Jews enjoyed going to temples and to synagogues more for the camaraderie and the social scene than for the spiritual spin it added to their lives. They enjoyed seeing and being seen. Social interaction was the number-one reason people attended synagogues, according to an informal ad hoc survey I conducted among regular synagogue attendees. Next in reasons for attending came prayer and, with a wink and a smile, to hear their rabbi’s sermons.
People, not just Jewish people, enjoy socializing with like-minded people. It’s what happened at water coolers before most workplaces became remote workplaces. It’s what happened after work when restaurants and bars were open and social distancing never entered our minds, let alone ruled our lives. It’s what happened after prayers at a kiddush, at bar and mitzvahs, and at annual fundraising galas and dinners.

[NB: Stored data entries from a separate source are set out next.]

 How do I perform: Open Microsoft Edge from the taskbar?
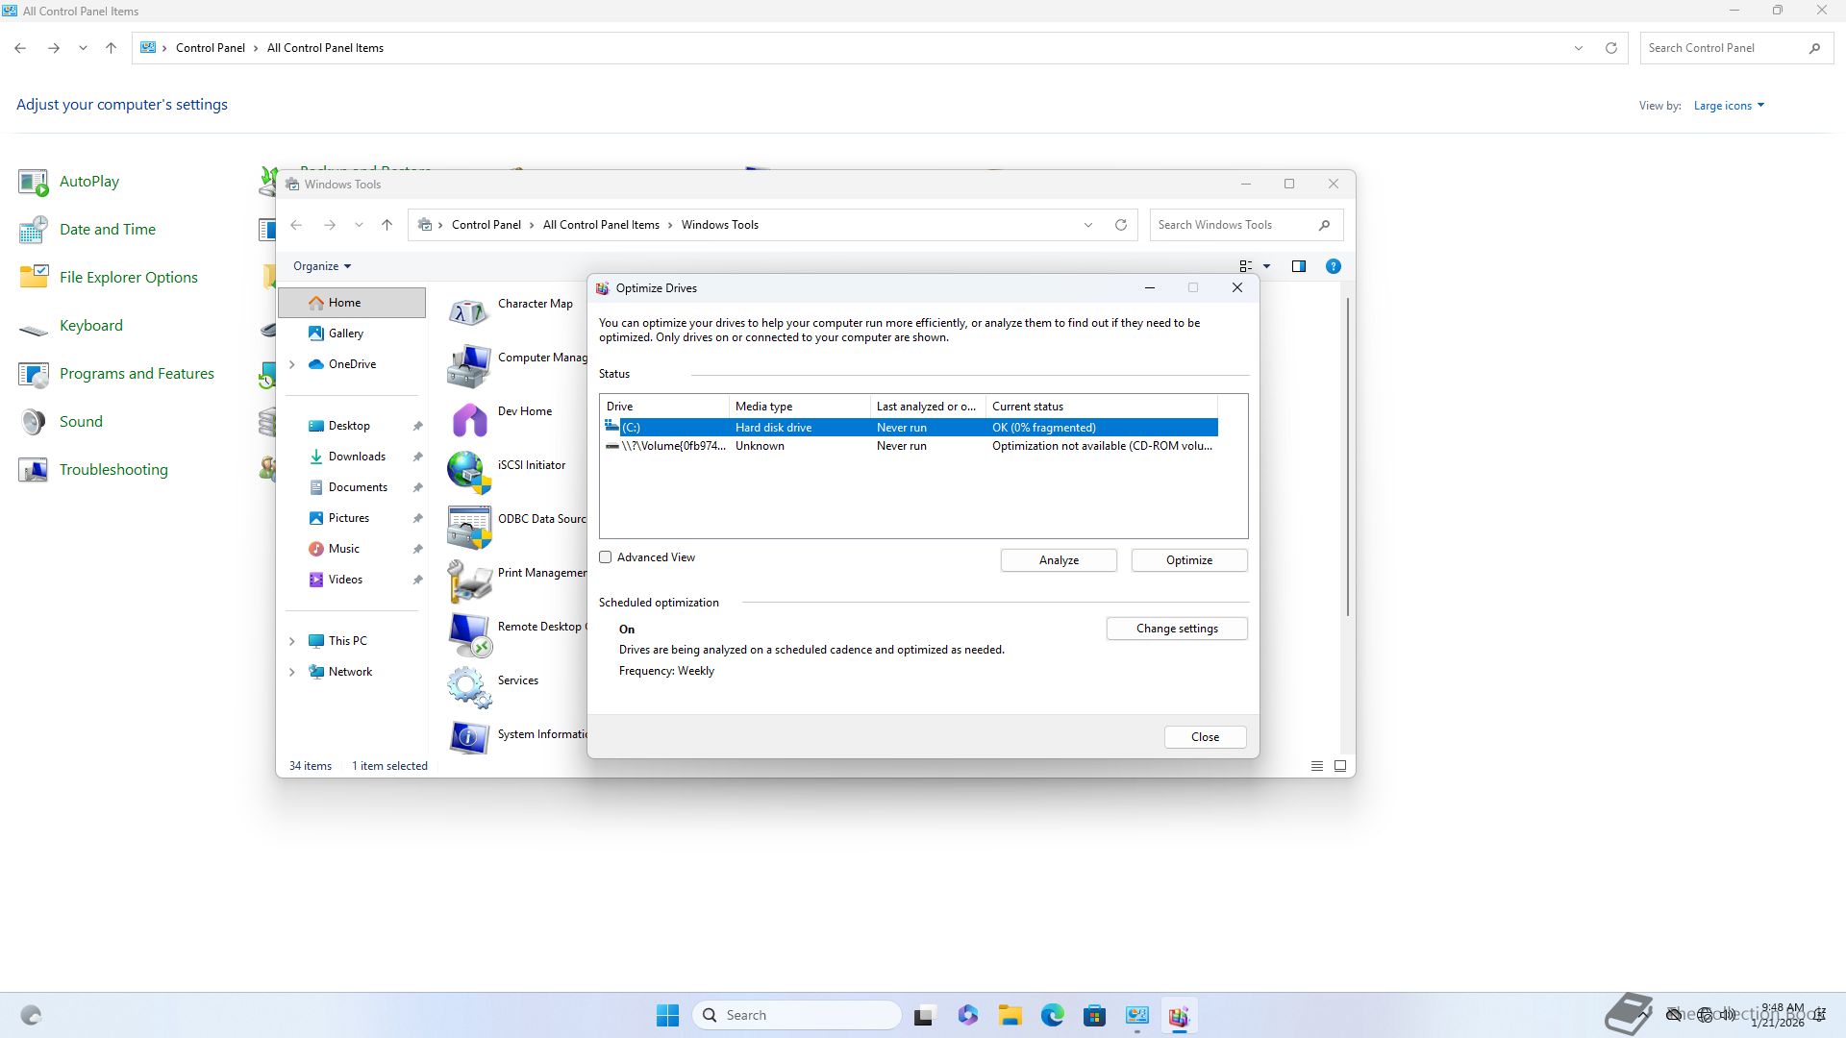click(x=1052, y=1015)
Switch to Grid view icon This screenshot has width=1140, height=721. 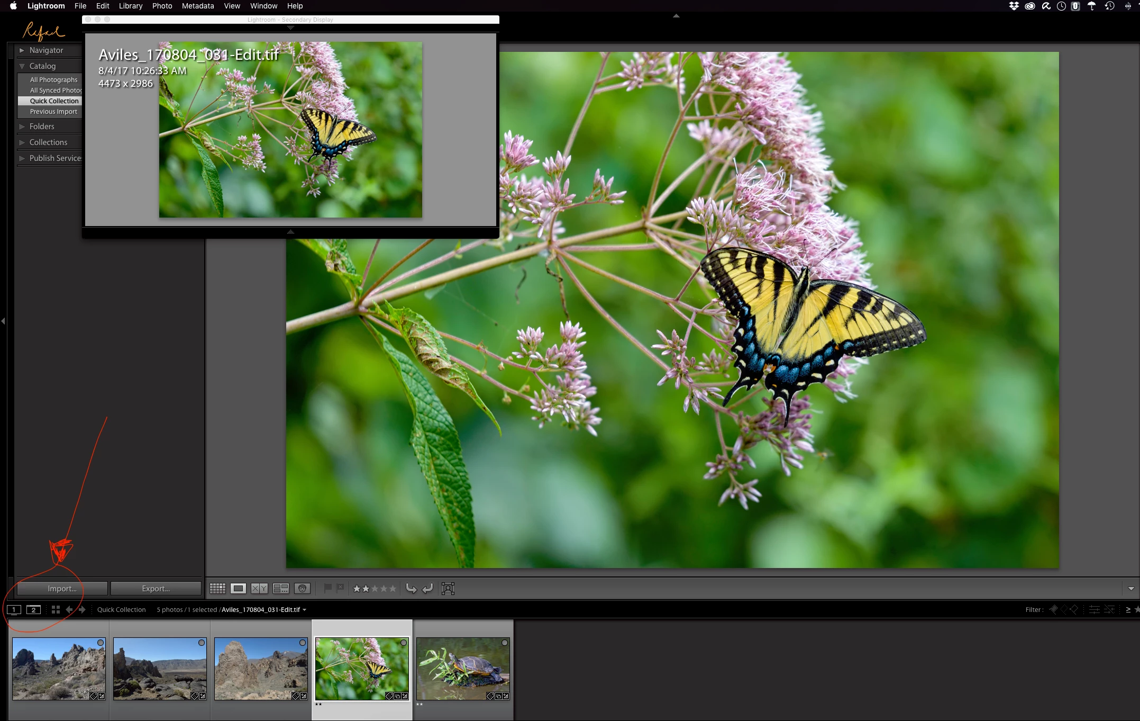pyautogui.click(x=217, y=589)
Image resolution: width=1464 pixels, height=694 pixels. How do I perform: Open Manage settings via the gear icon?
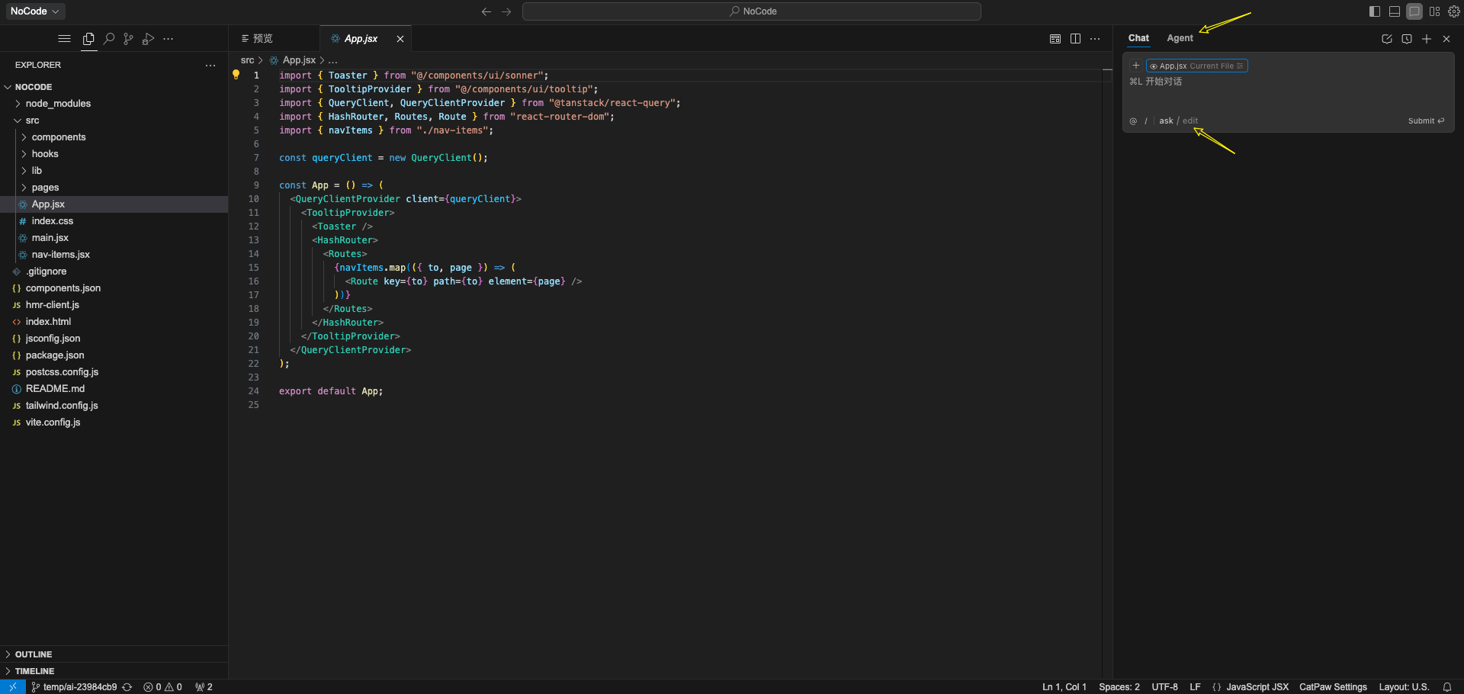point(1455,11)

Jews like hanging out with other Jews, and there was no better place to do that than in their places of worship. In my unprofessional poll, I was told again and again how these “members of the tribe,” as we often call ourselves, enjoyed sharing their lives – from the everyday, mundane details to the emotional, impactful events – with people with whom they shared something else of importance.
Jews yearn for and thrive on community. It is our sense of community that lends support and connection to something bigger than ourselves. Community gives us a sense of safety and purpose, or it did, once upon a time.

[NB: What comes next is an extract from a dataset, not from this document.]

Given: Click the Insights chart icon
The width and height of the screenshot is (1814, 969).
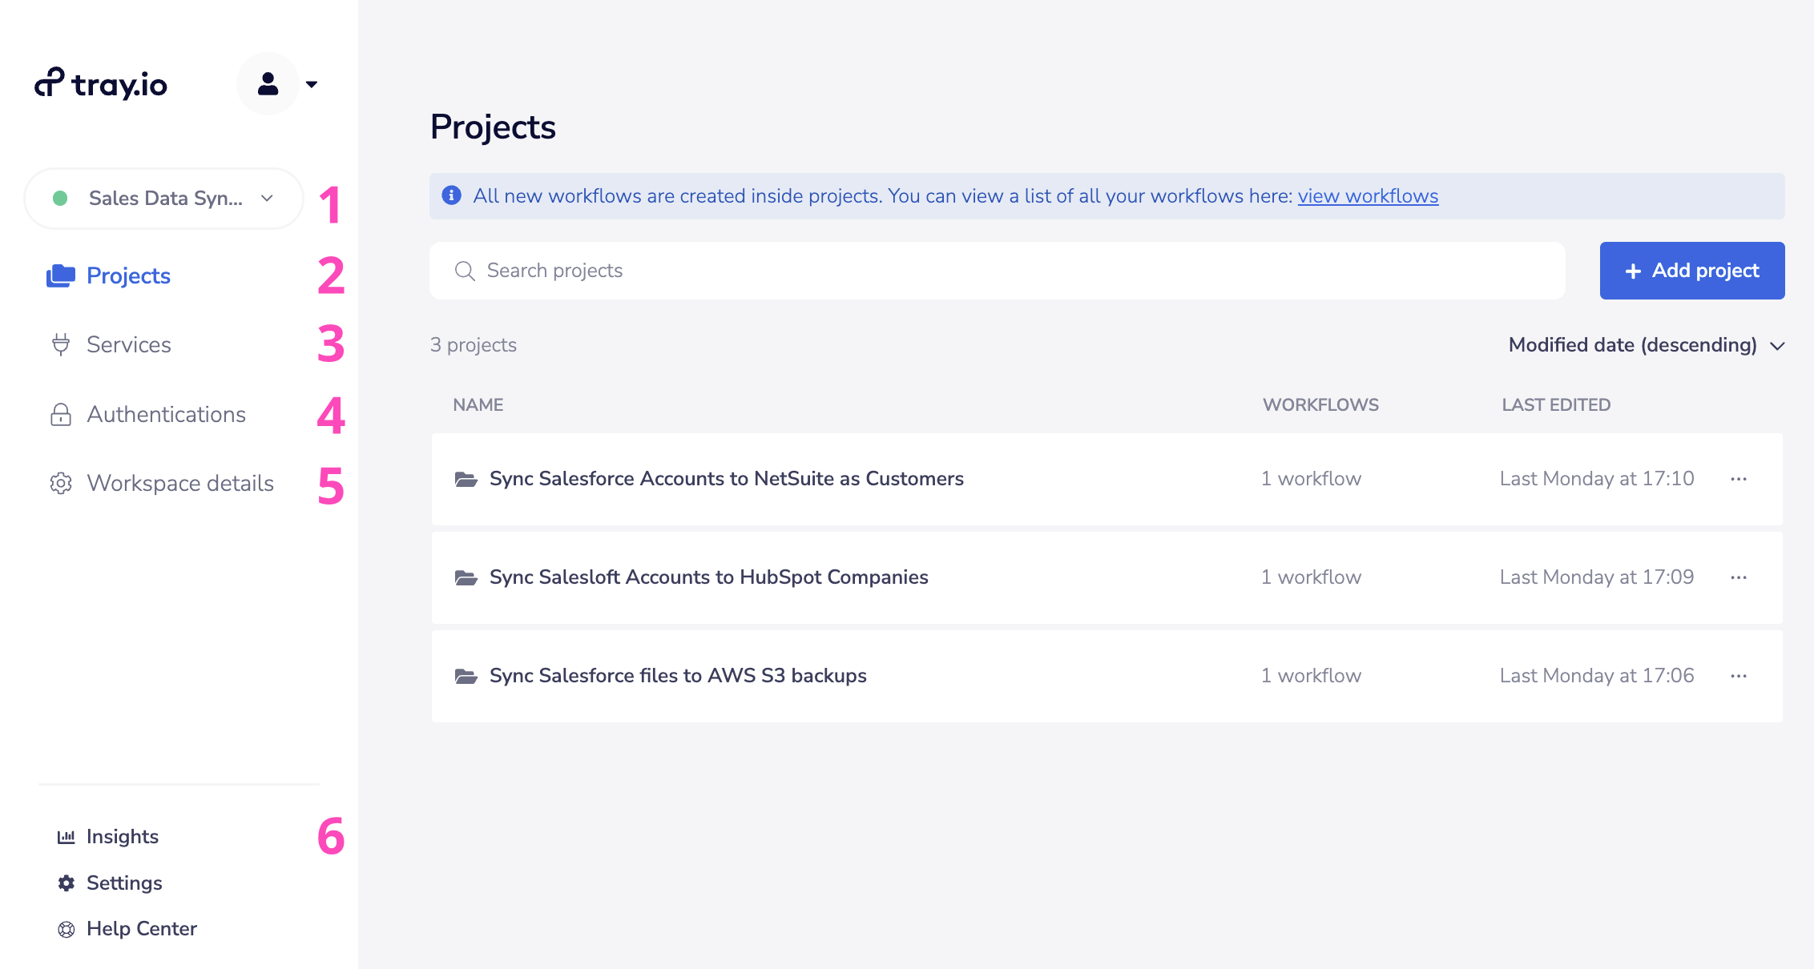Looking at the screenshot, I should coord(66,837).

COVID changed everything. We can pretend, we can do our best to replicate the real experience, but Zooming is not congregating. Shortened versions of our prayer services, limiting our time together as a group, is the antithesis of congregating. Drive-by simchas, festivities, especially do not allow for congregating.

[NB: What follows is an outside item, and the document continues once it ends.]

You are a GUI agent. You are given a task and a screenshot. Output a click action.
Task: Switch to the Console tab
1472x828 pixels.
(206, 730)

WE ARE NO longer congregating. And that’s a good thing. It’s the smart way to behave during the pandemic. It’s the safest way to lead our lives and remain alive. But synagogues and temples are, by definition, congregations. That is how the Hebrew term for the word synagogue actually translates. Beit Knesset means “place where one congregates,” and “synagogue” is the Greek translation of that term.
Those hardest hit by the changes to our traditional synagogue model, changes wrought by COVID, have been the elderly. The irony of it all is that older-age cohorts who now have the time to go to synagogue and attend prayer services without rushing have no services to attend, no programs in which to participate, no classes to choose from and no nosh to enjoy. Never underestimate the importance of nosh.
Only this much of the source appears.